造形された人物としての「田辺つる」のイメージそのものにも言及しておくべきだろう。一篇を通じて彼女の容姿は幼女の外見においてイメージされている。「もうろくして」すでにすっかり「ボケ」てしまった者として家族に認められており、行動と発言において一種の幼児帰りを果たしている80才を越えた彼女が幼女の姿形で描かれることには、そこに作家の暗喩的な表現による造形への企図を明瞭に見て取ることができる((一九七九年に発表されたこの作品の32年後、西村ツチカが「田辺のつる」と類似の趣向のもと一人の人物を生み出し、「真弓さん」と呼ばれる老女の中身に外見の若さ、幼さを併せ持つその女性は、「田辺つる」における暗喩的で詩的でもある変貌の意匠を現実的で散文的でもあるだろう「若返り」という生理学的な事実として、彼女の人生の持続の中で生きなおしてみせることになるだろう。(西村ツチカ「かわいそうな真弓さん」『かわいそうな真弓さん』所収)))。幼女の外見に老女の中身というイメージの上でのこの齟齬において、ひび割れた主体から剥がれた記憶の諸イメージはそこに自身を吸着すべき表面を見出している。「田辺のつる」に描かれる扉絵が私たちに示唆するものとはそのような事態であるようにも思われる。児童向けの切り抜き絵になぞらえられて描かれるその扉絵には、通例の用途にしたがい、この類の工作を遊ぶ子どもが喜ぶであろう様々な着せ替え用の着衣(花嫁衣裳やセーラー服)や小物類(帽子や傘やバッグ等)が描かれて、中央に描かれる「田辺つる」の微笑んだ姿の周囲を囲んでいる。「ハサミによって紙から切り抜かれて遊ばれることが想定される絵」を擬装しているこの扉絵の趣向において、そこに描かれる小物類や衣裳はもちろんのこと、「田辺つる」も表から見られた姿と後ろ姿との両面において、並びあった二つの姿形を描かれることになる。扉絵の「田辺つる」の描写が告げるものとは、私たちの観点においては、彼女が作品冒頭からあからさまに示している、彼女の表面として以外ありえないこの存在の在り方である。複数のイメージが吸着する面とはこのような「田辺つる」の在り方として隠れることなく露わにされているだろう。イメージはこの表面に貼りつく。

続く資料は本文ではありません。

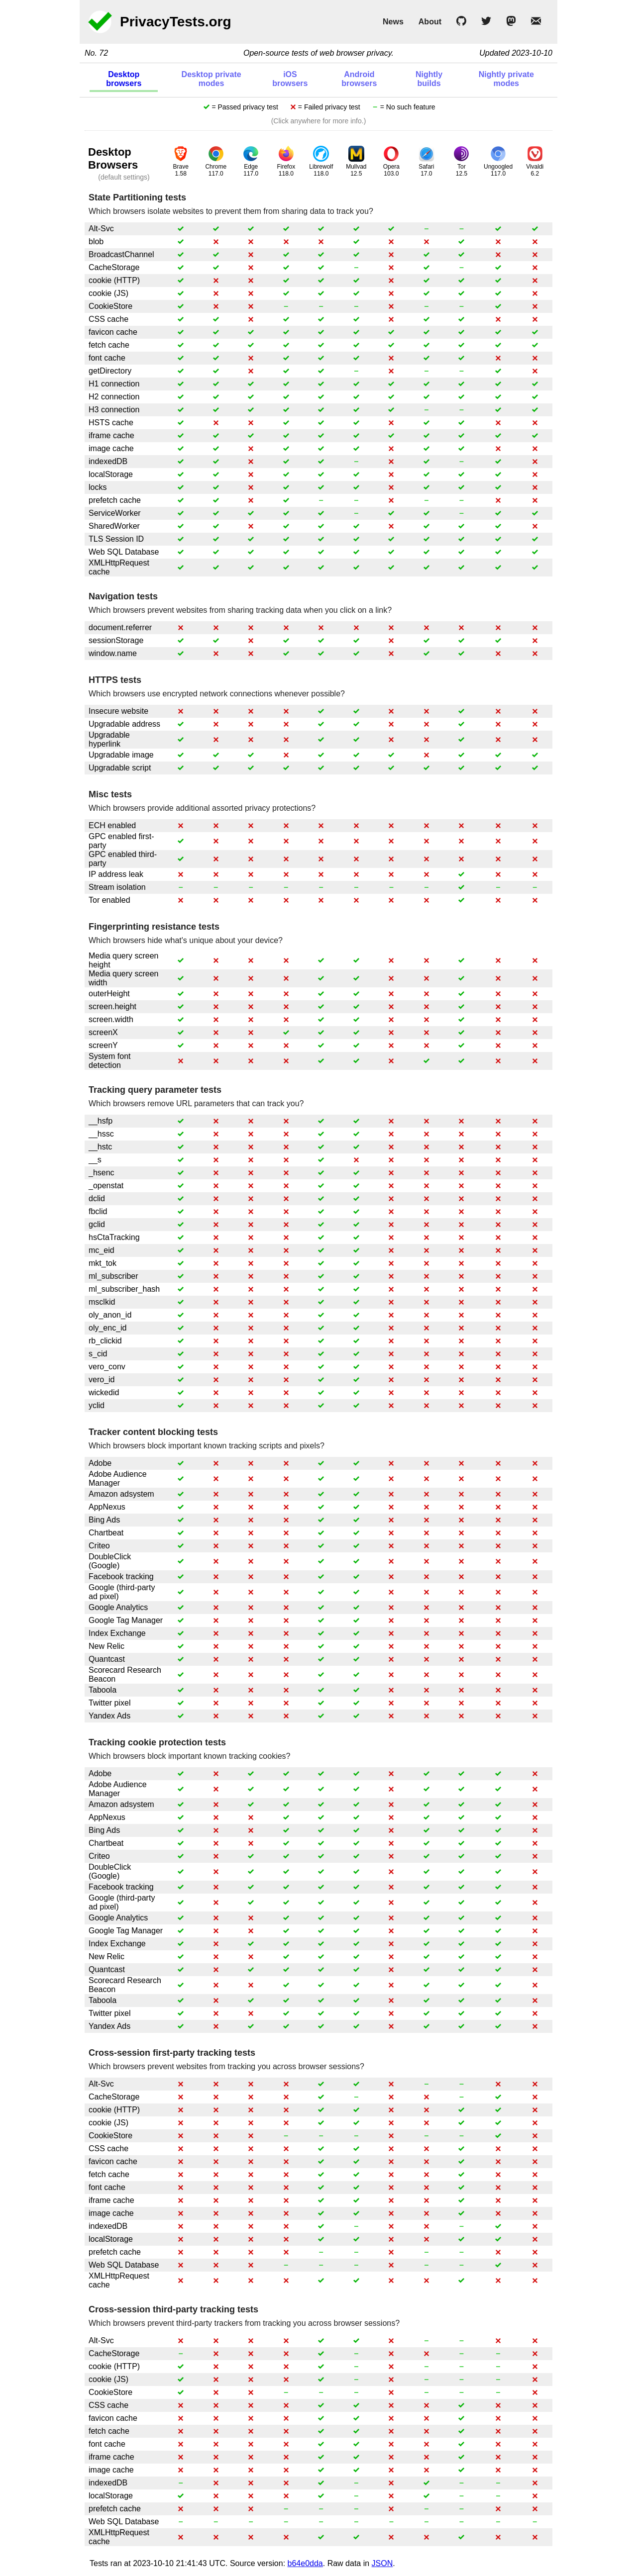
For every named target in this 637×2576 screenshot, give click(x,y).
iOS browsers (290, 79)
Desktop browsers (123, 79)
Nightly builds (429, 79)
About (430, 21)
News (393, 21)
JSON (382, 2563)
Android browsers (359, 79)
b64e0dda (305, 2563)
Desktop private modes (211, 79)
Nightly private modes (506, 79)
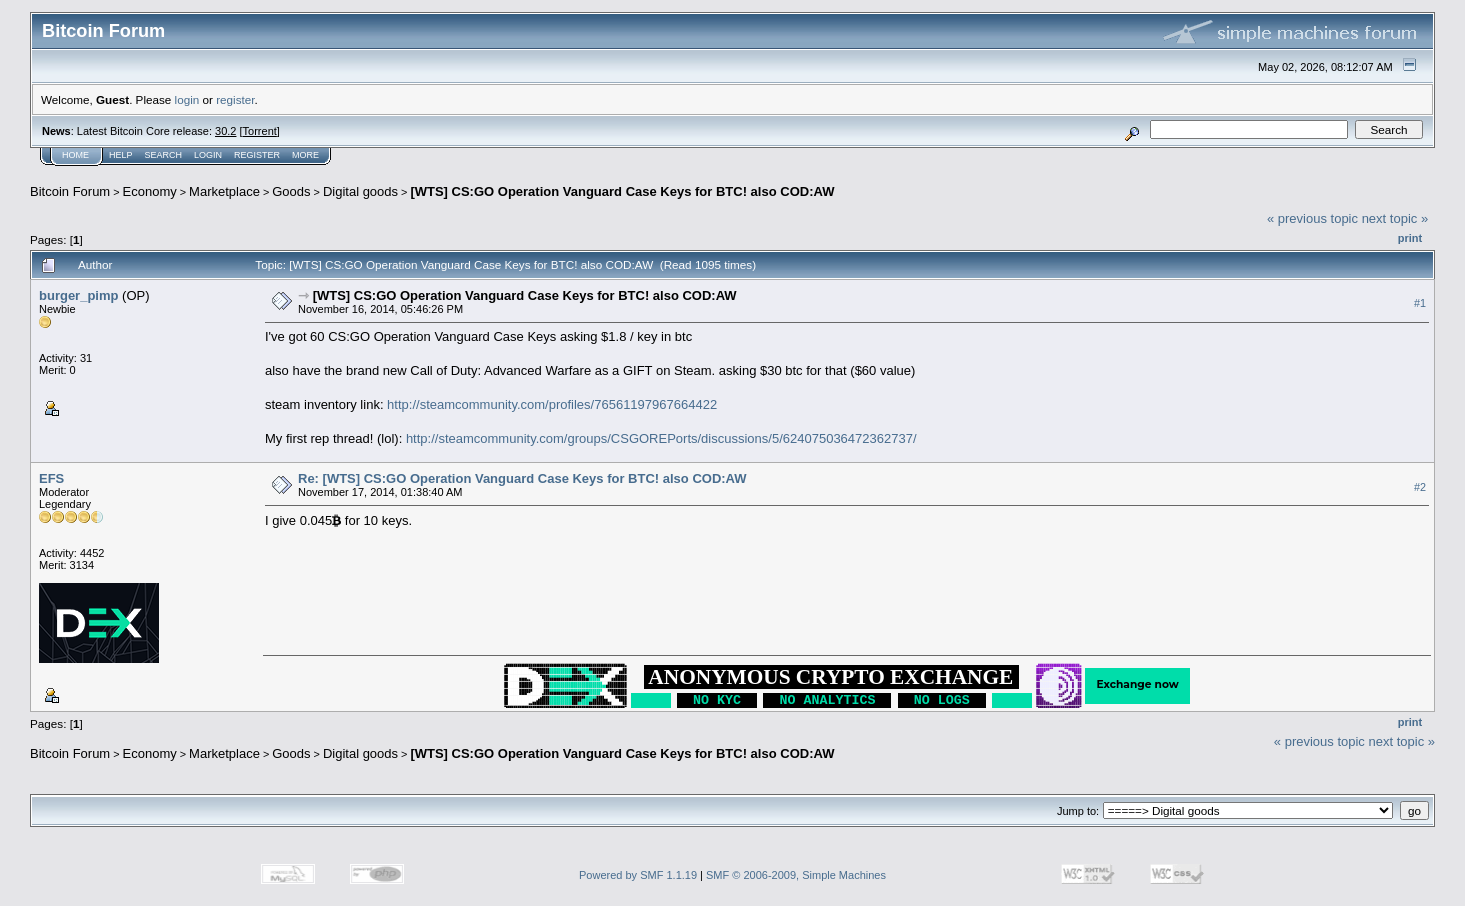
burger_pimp (78, 295)
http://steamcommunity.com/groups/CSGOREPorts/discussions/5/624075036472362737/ (661, 438)
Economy (150, 191)
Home (75, 155)
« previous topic (1312, 218)
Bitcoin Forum (70, 191)
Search (164, 155)
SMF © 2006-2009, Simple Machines (796, 875)
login (187, 99)
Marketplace (224, 191)
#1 (1420, 303)
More (305, 155)
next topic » (1395, 218)
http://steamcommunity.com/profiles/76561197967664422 (552, 404)
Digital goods (360, 191)
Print (1410, 238)
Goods (291, 191)
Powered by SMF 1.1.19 (638, 875)
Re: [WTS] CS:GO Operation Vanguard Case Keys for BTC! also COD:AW (522, 478)
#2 (1420, 487)
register (235, 99)
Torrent (260, 131)
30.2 (225, 131)
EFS (51, 478)
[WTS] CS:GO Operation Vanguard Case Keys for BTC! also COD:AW (622, 191)
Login (208, 155)
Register (257, 155)
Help (121, 155)
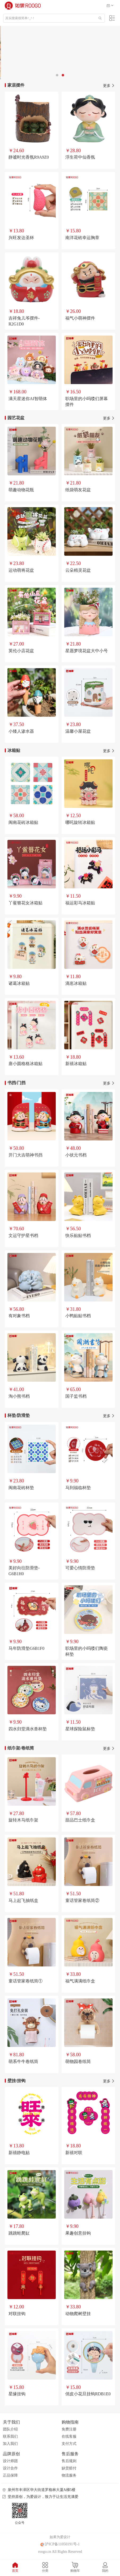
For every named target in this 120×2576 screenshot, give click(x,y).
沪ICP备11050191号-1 (60, 2544)
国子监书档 (76, 1396)
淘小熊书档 (19, 1396)
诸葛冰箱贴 (19, 983)
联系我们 (10, 2436)
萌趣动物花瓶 (21, 489)
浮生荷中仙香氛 (80, 157)
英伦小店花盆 (21, 650)
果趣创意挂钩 (78, 2233)
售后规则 (69, 2461)
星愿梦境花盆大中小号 (86, 650)
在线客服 (69, 2436)
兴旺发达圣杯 (21, 237)
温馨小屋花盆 (78, 731)
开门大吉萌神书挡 (25, 1155)
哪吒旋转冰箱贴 (80, 822)
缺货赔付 (69, 2468)
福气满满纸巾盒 (80, 1981)
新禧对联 (73, 2152)
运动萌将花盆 (21, 570)
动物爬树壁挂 (78, 2313)
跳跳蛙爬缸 (19, 2233)
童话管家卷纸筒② (82, 1900)
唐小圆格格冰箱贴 (25, 1063)
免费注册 (69, 2429)
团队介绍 (10, 2429)
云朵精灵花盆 (78, 570)
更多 (109, 86)
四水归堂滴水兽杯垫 (27, 1729)
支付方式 (69, 2444)
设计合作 (10, 2468)
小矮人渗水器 (21, 731)
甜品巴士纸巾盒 (80, 1820)
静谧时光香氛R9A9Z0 (28, 157)
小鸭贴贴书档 (78, 1315)
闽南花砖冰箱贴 (23, 822)
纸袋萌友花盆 (78, 489)
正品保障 (10, 2475)
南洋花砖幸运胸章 (82, 237)
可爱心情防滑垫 (80, 1568)
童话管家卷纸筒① (25, 1981)
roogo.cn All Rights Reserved (60, 2552)
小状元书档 (76, 1155)
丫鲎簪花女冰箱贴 (25, 903)
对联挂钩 (16, 2313)
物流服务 (69, 2475)
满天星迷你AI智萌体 (27, 398)
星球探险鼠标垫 (80, 1729)
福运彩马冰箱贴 (80, 903)
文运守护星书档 (23, 1235)
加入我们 (10, 2444)
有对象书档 (19, 1315)
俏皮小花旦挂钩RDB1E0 (88, 2394)
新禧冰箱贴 (76, 1063)
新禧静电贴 (19, 2152)
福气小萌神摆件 (80, 318)
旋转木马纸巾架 (23, 1820)
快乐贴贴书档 (78, 1235)
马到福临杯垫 (78, 1487)
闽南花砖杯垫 (21, 1487)
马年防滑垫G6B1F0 (26, 1648)
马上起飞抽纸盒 (23, 1900)
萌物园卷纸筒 (78, 2061)
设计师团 (10, 2461)
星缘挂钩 (16, 2394)
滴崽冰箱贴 (76, 983)
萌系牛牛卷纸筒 (23, 2061)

事態の推移と状況はおおむね以上のようなものであるだろう。しかし私たちがここで知ろうと欲していること、「田辺のつる」という作品において経験していることは、このような粗描で言い尽くされてしまっているわけではない。散逸しつつある人物の人格性や記憶を拾い集め、取りまとめて、ジグソーパズルを組むようにそれらをそれらの本来あるべき場所へと嵌めこみなおすことが目指されているわけではない。扉の空白を透視してその背後や前面の空間にありうべき人物や情景の数々をイメージすることが直截的に目指されていたわけでもない。私たちが見ているものとは、見えるものを見えなくしているこの扉の遮蔽幕のような余白の空間であり、同時に見えないものを見えるものとしてもいる同じ扉のスクリーンのような余白の広がりでもあり、まったく同じ訳合いから、私たちが見ているこのものは、私たちが見ていないところのものでもある。紙の表面として指定されるこの余白の広がりにおいて、人物や景物といった様々の形象のイメージがそこを通過して到来し、あるいは同じ経路を辿って消失していき、その時やはり紙は紙のまま、この余白の広がりのうちに残りつづけていることだろう。

……以上途中まで。この後は、同じく高野文子の「方南町経由新宿駅西口京王百貨店前行」をちらっとはさんで、「奥村さんのお茄子」についての記述に進む予定。あんまりにもブログに上げることがなくなったらこの先も、たまにこんな文章を代わりで上げることがあるかもしれない。